The very first thing that will fly out of the window in recession is investment in new ILC gear since the old ones will work just fine for a few years more and don't even lose value in the same sense as a car does. I mean car loses value by 1000s of euros or dollars even if it sits on the driveway unused but the value of an ILC like A7 IV dependents more on the condition or amount of wear than model year (which is only relevant for cars, not cameras to start with).

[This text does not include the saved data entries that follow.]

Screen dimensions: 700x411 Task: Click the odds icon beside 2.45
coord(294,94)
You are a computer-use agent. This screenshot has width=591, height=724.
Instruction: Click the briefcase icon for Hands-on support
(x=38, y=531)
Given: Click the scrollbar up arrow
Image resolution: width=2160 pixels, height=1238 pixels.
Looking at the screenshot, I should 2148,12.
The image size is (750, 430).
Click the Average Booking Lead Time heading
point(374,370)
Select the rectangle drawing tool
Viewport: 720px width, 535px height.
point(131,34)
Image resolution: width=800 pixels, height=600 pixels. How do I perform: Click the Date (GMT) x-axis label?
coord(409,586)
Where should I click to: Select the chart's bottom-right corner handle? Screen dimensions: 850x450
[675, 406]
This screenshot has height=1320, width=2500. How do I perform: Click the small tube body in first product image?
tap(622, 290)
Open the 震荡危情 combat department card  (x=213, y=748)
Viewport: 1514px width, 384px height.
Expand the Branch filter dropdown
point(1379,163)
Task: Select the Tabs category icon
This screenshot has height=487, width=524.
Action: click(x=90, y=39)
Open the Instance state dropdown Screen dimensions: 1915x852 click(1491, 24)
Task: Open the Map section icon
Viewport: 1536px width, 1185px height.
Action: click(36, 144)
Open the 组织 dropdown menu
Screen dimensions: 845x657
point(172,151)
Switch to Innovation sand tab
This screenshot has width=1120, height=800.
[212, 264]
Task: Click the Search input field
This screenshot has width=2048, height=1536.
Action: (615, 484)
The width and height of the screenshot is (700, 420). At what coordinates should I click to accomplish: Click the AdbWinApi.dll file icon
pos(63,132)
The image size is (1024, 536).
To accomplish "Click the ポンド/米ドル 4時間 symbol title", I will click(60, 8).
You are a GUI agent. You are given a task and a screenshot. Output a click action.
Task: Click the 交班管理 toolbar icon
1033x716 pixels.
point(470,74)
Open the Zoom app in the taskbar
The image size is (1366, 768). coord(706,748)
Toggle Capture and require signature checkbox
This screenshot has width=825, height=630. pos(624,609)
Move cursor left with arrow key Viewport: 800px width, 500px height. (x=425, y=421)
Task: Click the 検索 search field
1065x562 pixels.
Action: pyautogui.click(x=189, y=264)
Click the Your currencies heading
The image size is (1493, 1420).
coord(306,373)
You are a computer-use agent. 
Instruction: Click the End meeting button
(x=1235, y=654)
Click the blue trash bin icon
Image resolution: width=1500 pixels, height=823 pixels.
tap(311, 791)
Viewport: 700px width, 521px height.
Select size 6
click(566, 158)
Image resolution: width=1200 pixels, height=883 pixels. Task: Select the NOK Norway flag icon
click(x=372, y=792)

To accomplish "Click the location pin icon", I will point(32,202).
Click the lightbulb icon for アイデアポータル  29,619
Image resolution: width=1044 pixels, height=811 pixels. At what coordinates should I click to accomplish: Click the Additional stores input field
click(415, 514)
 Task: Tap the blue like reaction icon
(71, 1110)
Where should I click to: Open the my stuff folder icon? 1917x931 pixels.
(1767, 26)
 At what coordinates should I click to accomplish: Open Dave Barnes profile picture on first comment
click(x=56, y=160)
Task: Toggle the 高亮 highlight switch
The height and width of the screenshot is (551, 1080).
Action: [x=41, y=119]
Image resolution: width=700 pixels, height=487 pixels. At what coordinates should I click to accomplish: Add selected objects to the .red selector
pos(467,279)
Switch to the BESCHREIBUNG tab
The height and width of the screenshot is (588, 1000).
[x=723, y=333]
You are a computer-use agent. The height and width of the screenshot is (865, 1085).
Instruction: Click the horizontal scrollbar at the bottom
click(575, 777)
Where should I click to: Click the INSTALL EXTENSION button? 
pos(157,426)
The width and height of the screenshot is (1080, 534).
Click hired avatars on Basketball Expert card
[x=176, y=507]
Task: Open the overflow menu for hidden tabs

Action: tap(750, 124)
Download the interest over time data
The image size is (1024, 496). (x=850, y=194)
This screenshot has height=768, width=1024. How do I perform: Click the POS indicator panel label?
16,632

If I had to put my money on mirrorless mount system which is the most likely to stay alive even through an outright depression, I'd be forced to choose Sony E-mount.
Completely agree.

Accept that I’m not sure about Sony camera’s. I have the impression that Sony is for a Japanese company rather ruthless in eliminating products with low or negative ROI..
I would bet on Canon. And if Canon camera’s succumbs, I will blame it on their extraordinary poor design skills. That RP thing, what an ugly camera. They should definitely hire an Italian design company to do the designing.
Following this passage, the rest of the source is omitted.